The pivotal moment Helen Shapiro topped the charts
Out of many ‘flash-in-the-pan’ pop stars through time, few were as emblematic of a particular time and place as Helen Shapiro, who by the time she was 16 in 1962 had topped the UK charts four times. Growing up in Hackney, East London, Shapiro demonstrated musical talent from a young age, becoming known for her idiosyncratically rich singing voice. After a stint at ten in a band that featured future glam-rocker, young Marc Bolan (later of T Rex fame), EMI songwriter John Schroeder took Shapiro in as a protege, successfully getting her signed, after recording a demo of ‘The Birth of the Blues’, around 1960.
From then on, Shapiro had a fast trajectory to success. She was taken straight to Abbey Road’s Studio One, an environment then known for recording film soundtracks. There, she recorded ‘Don’t Treat Me Like a Child’, her first single, written by Schroeder and fellow EMI songwriter Mike Hawker. On release, the single went top three in Britain and straight to number one in New Zealand.
Next was ‘You Don’t Know’, also penned by Schroeder and Hawker; on its swift release, it sold 50,000 copies in one day alone. Then came the crowning glory, ‘Walking Back to Happiness’, released in September of 1961, which the following year earned an Ivor Novello Award.

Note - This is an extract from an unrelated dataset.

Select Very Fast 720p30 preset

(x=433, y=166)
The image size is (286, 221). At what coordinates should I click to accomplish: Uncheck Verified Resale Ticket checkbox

Shapiro’s success showed that the cogs were moving in UK music. It’s hard to say what, exactly, had changed – but something certainly had; as ‘pop music’ solidified as a concept in the minds of listeners through the western world, so too did the idea of the pop star: the loved individual held up as a cultural ideal in the eyes of millions. In less than two years, Shapiro had found herself reigning as one of the queens of this grand new shift in culture.
However, with the onset of UK ‘pop music’ came the symbolic challengers to its throne: The Beatles and, a little later, The Rolling Stones. In the early days of their careers, John, Paul, George, and Ringo were close personally and professionally with Helen Shapiro, supporting her on her 1963 UK tour. They also wrote her a new song, ‘Misery‘, which Shapiro said later that she would have accepted if the EMI bosses had not declined on her behalf.
As The Beatles’ fame grew, Shapiro’s stardom started to dwindle. In early 1963, the single ‘Please Please Me’ took the Fab Four into the limelight. In January of ’64, Shapiro released ‘Fever’: a cover of the 1950s R&B standard, but it only peaked at number 38 in the charts. By then, the fickle appetite of the music-loving public had moved on.
That being said, Shapiro’s life as a musician was far from over. She went on to have a long and fulfilling career outside of the pop sphere, performing in London’s West End in the mid-to-late-1970s, then collaborating with jazz artist Humphrey Littleton in the ’80s and ’90s. Still, the early days of Shapiro’s career exemplify the strangeness of the pop music machine: how it can withdraw people from the spotlight often as fast as it places them in it, and then rewrite its own history as if that artist was never really there in the first place.